Have you ever had an experience when you were trying to study in one of the study halls in Korea University (KU) but were not able to get a seat because it was already full? Or else, have you ever seen a suspicious person who does not seem to be a KU student that is using one of the school facilities? If so, you have been a victim of the problems caused by barcodes.
There are many things that students of KU can do with their smart student cards. They can use it as a debit
card, they can use it to identify themselves and they can use it to benefit from discounts for performances and
restaurants that the KU Students’ Association (KUSA) offers. Besides all these advantages, students mostly use their student cards to reserve seats in the study hall and
borrow books from the library.
Although the student cards that most of the KU students use today are very high-tech and are considered
as smartcards, it was not always like that. Until 2009, barcodes were given out to students separately from
student cards. Thus, in order to use one of the study rooms or the library, students had to use their barcodes.
Moreover, barcodes are still distributed to KU graduates or short-term users of the library even today.
Unfortunately, there have been many reports on the problems of such barcodes used throughout the university.
▲ A student trying to reserve a seat through kiosk using the barcode copied by smartphone.Photographed by Lee Jun Geon.
One of them is the inconvenience of the barcodes. “It is really hard to carry and take care of both the barcode and the student card, since we use both of them often,” says Jung Yujin (’07, Korean Language Education).
Another problem is that some people take advantage of the fact that barcodes can be easily copied. By simply copying the barcodes, many people, including those who have never attended KU, use the copied versions to enter the study halls and check books out from the libraries.
Some people even sell their copied barcodes to others outside of KU through the Internet. Moreover, since barcodes are carried separately from the student cards, it is much easier for people to lend it to others, who would abuse it to reserve a seat that no one is actually using. This is especially a problem during exam
weeks as many students want to find a seat, but are not able to because of those who misuse the system. “Although I have not done it myself, I have heard of many cases of such abuse and I feel that it is totally unfair. Something must be done by the school to solve this problem,” adds Jung.
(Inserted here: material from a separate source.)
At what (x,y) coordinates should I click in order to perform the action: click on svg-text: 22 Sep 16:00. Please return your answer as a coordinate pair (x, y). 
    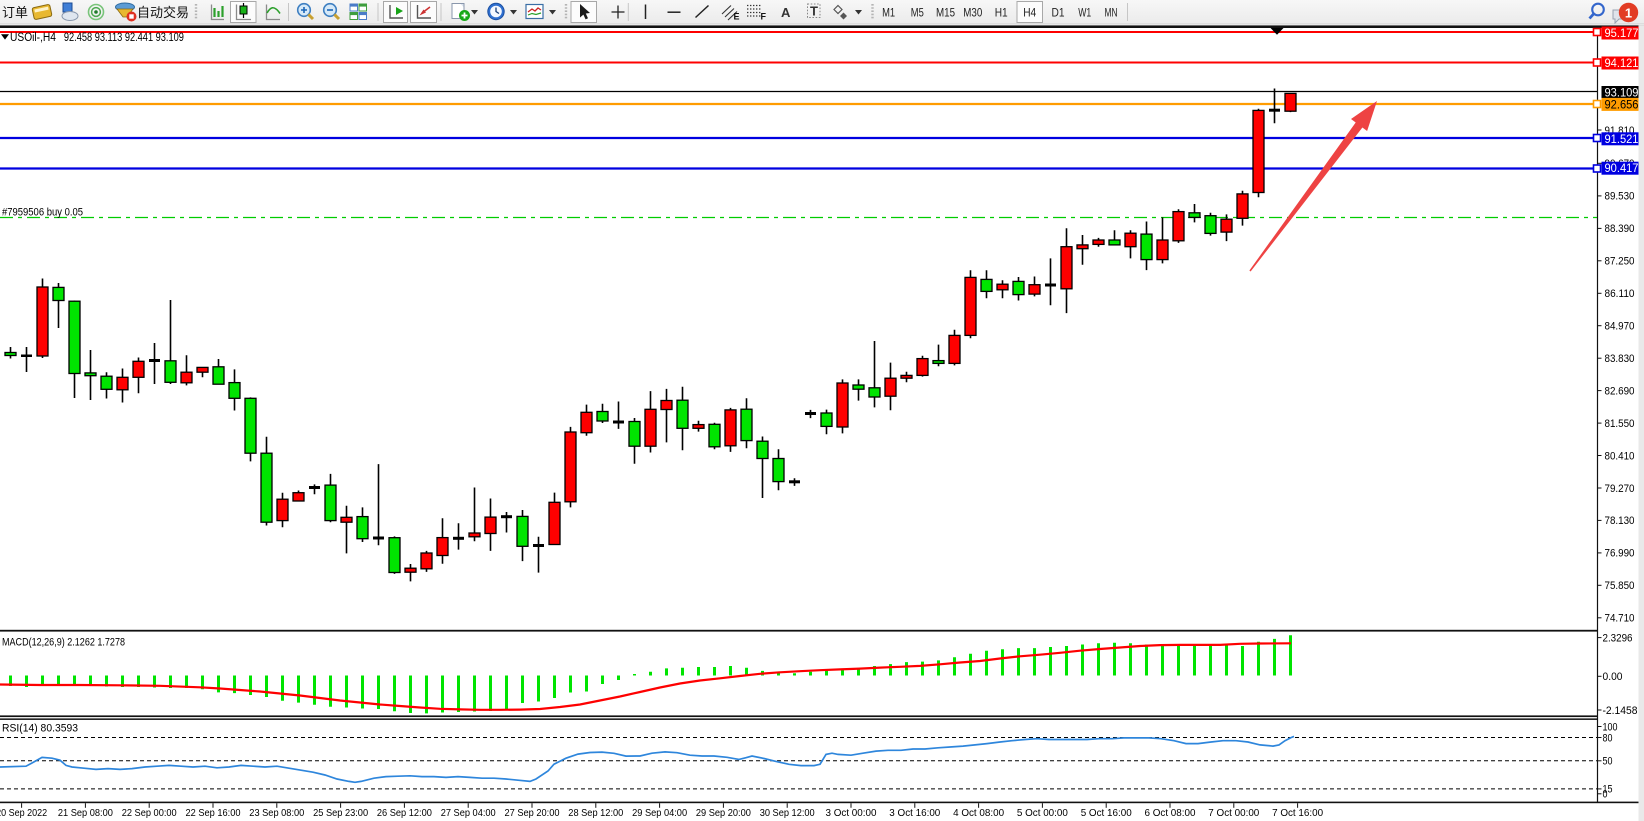
    Looking at the image, I should click on (214, 814).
Making copies of the barcodes has unfortunately become even easier thanks to the invention of smartphones. By downloading apps and clicking some buttons on the screen with one’s thumb, one can copy the barcodes of another student without any difficulty at all. There is even an app in the Play store which allows people
to get free barcodes easily, if they simply enter in anyone’s
Many students agree that this is undoubtedly a serious problem, especially because the study halls and the
libraries are one of the privileges of KU students. They argue that since all study rooms are run by the tuition fees paid by the students, they should be the only ones who have the right to use such facilities.
As posted in front of the study halls in the Central Plaza of KU, the university has made some attempts in
preventing such abuse by making the regulations harsher. However, although the poster had been posted since March, many students think that there are not much, if any improvements of the libraries.
▲ The entrance of Centennial Memorial SAMSUNG Hall, where one of the study rooms thatstudents can access with barcodes is located. Photographed by Lee Jun Geon.
Regarding this current situation, KUSA has made several attempts in order to alleviate the problem. At the moment, they are arguing that it is necessary to get rid of barcodes completely and only make the students and even the short-term visitors use smartcards. “KUSA has constantly suggested that the barcode system should be abolished completely and that we should give out smartcards even to those using barcodes including the enrolled and the graduated students,” says Lee Na Young (’10, International Studies), the Director of Education Welfare in KUSA.
KUSA also suggests that they have already made arrangements with Hana Bank to allow KU students to
have new smartcards that enable them to use it as deferred transportation cards. Thus, they argue that KU just simply has to make new kiosks that read such smartcards, and distribute them to every student without excluding anyone.
Some people, including the university, oppose the idea of a new universal smartcard. The biggest reason is the
great cost of making new cards and installing new kiosks in every study hall and library. The school estimates
that it would cost about 100 million won. “Although we have constantly held meetings with the libraries, we kept hearing the same response that new smartcards cannot be made because of the budget,” says Lee.
“We have contacted the school various times but we have not received any practical or clear proposal of a
budget yet,” adds Lee. “Therefore, we demand that the school should expand the budget support for the change of such a system, as it is directly related to the rights of the students to study.”
Even though it might be hard to completely solve the problems that are occurring due to the use of barcodes
right at this moment, it is undeniably a serious issue in KU today. Therefore, it is time for the university as well as KUSA to take more advantageous and progressive actions in order to make such facilities more useful to all of the students.